Sunday, December 5, 2010

Mary not a temp employee


Homily
Solemnity of the Immaculate Conception
8 December 2010
St. Lawrence Catholic Center at the University of Kansas

Today's great Solemnity celebrates a dogma of the Church, that Mary was full of grace from the first moment of Her conception. As St. Paul writes to the Ephesians, each one of us has been predestined and chosen, before the foundation of the universe, to be in Christ, and to be holy and without blemish before Him. Today we celebrate that of all those so predestined, Mary was the first to be fully in Christ, to stand before Him holy and without blemish.
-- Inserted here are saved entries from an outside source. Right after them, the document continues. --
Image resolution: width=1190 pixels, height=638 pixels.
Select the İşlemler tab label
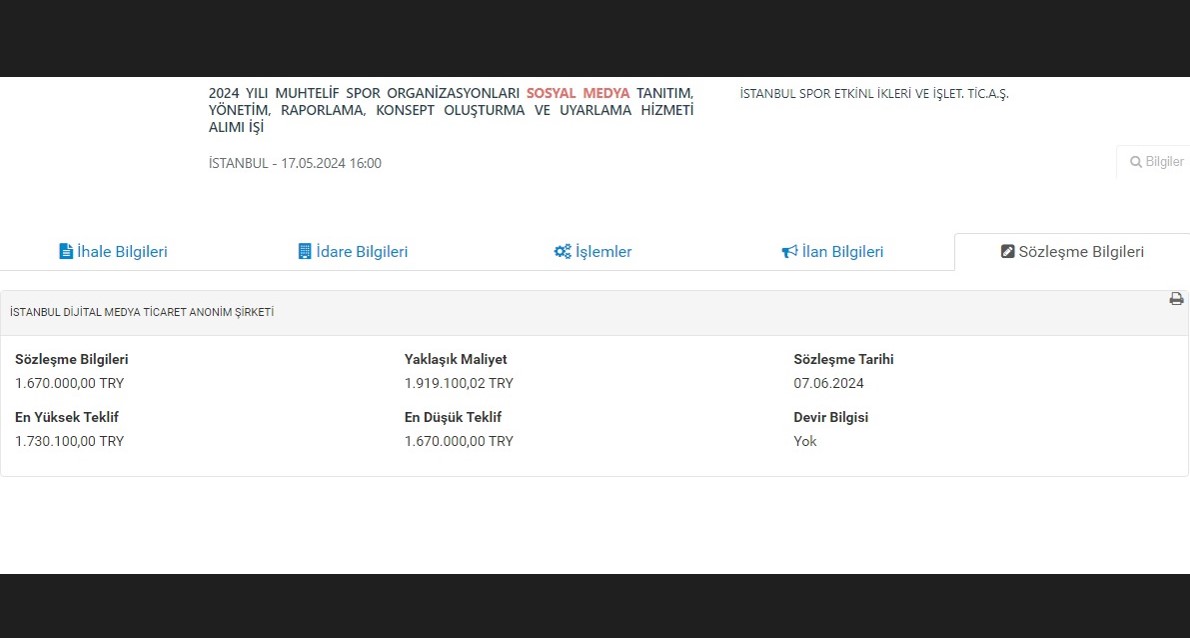click(603, 252)
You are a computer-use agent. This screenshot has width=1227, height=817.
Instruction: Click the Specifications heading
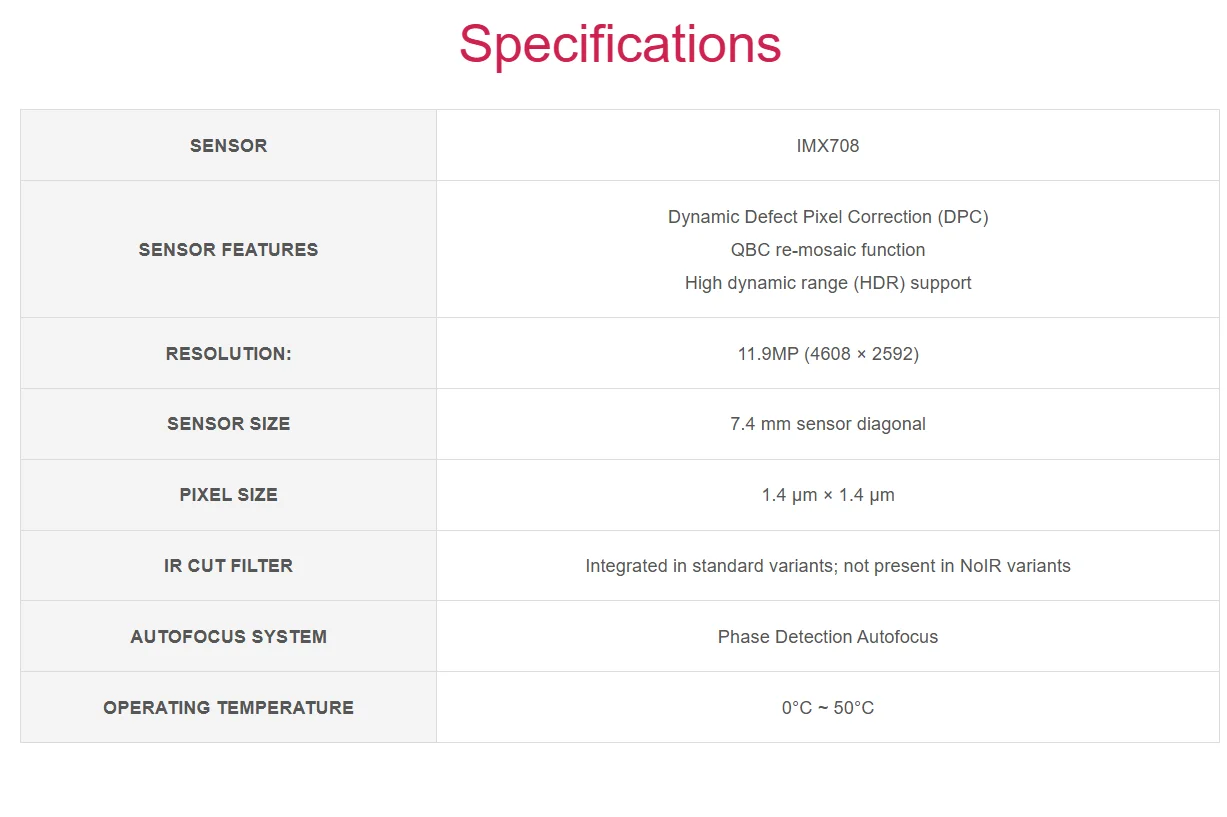620,45
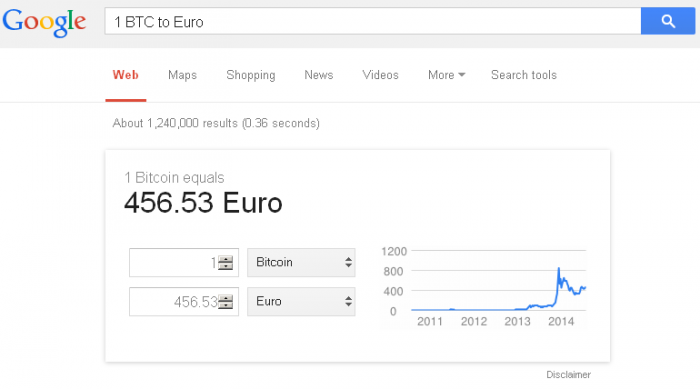Increase the Bitcoin amount with up stepper
Viewport: 700px width, 389px height.
click(225, 259)
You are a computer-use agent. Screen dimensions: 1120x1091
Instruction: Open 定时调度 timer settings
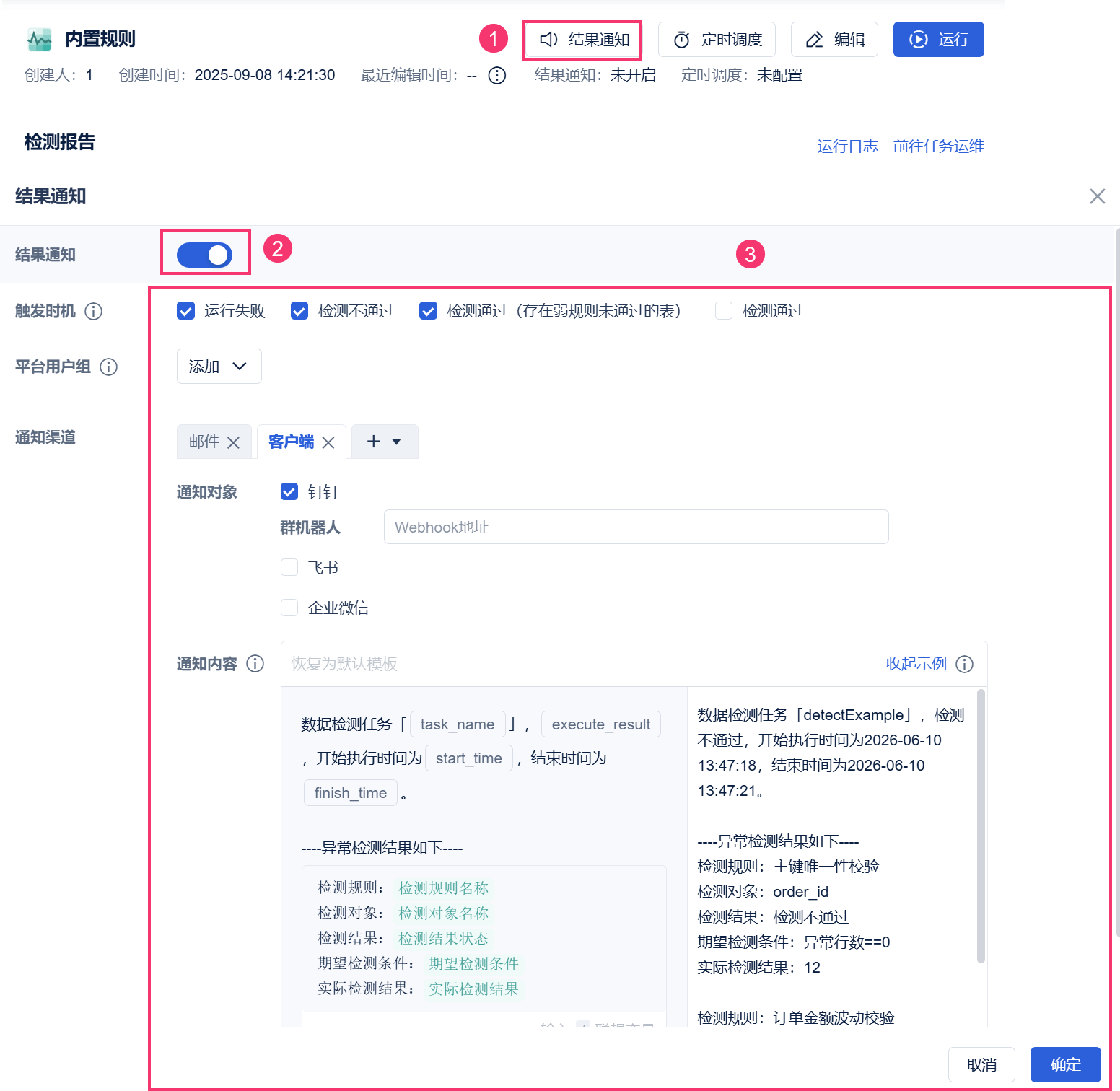pos(717,40)
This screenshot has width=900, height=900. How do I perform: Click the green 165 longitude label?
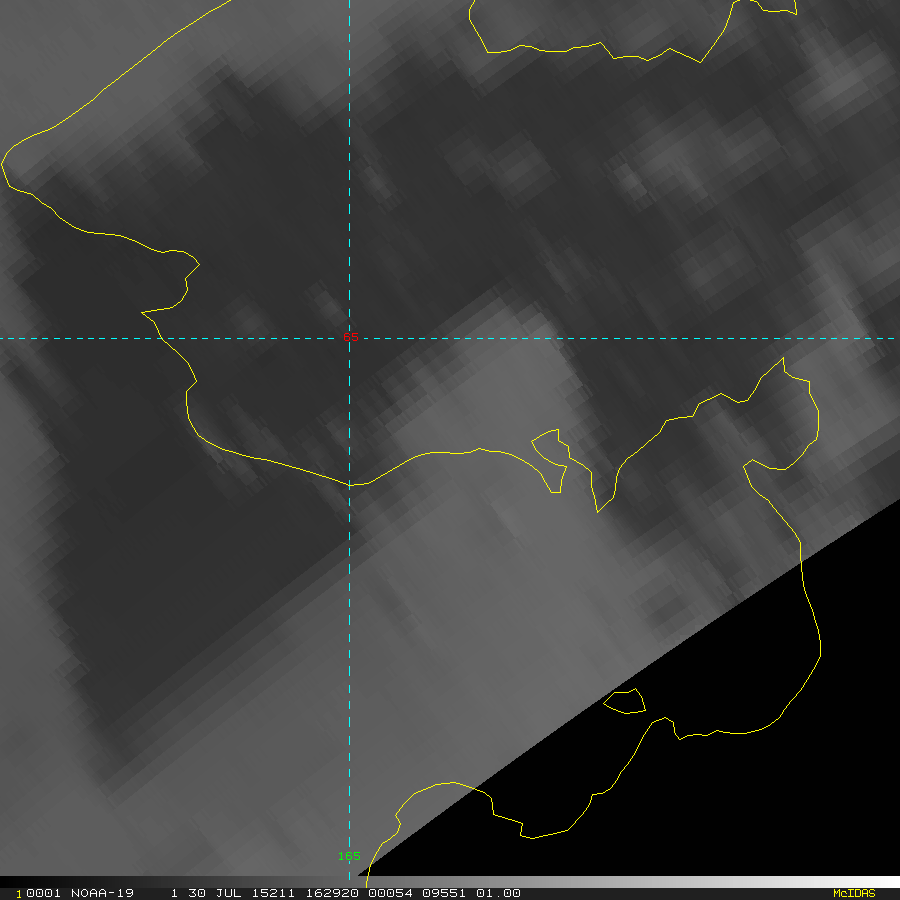(x=349, y=856)
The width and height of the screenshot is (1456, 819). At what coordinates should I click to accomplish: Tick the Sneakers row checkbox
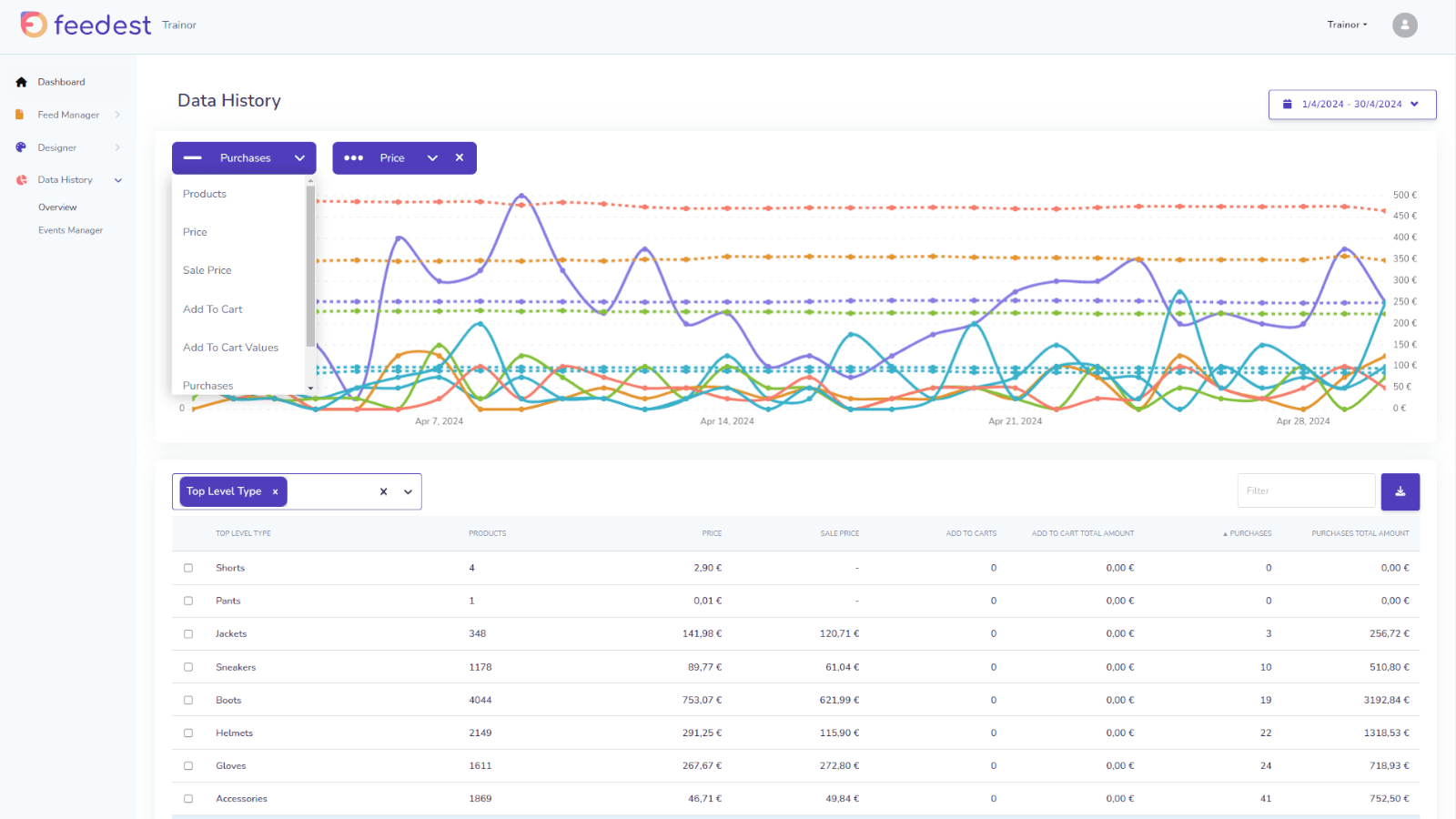click(x=188, y=667)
It is clear from Luke's Gospel that Mary was already fully in Christ, already full of His life, before She conceived Christ in Her womb. She alone, among all women, was perfectly in Christ, and so was perfectly and singularly chosen and capable of conceiving Him and carrying Him and being a mother to One who is perfect. It is clear that the grace given to Mary so that she might become the mother of God was given to her well in advance of Her conception of Jesus. The angel says to Mary that she is 'full of grace' before she is to conceive a son. So at what moment did Mary become full of grace? Today's dogma proclaims that if Mary was ever full of grace, she was always full of grace and always will be full of grace. Today we proclaim that the gift of this holiness began from the first moment of Her conception.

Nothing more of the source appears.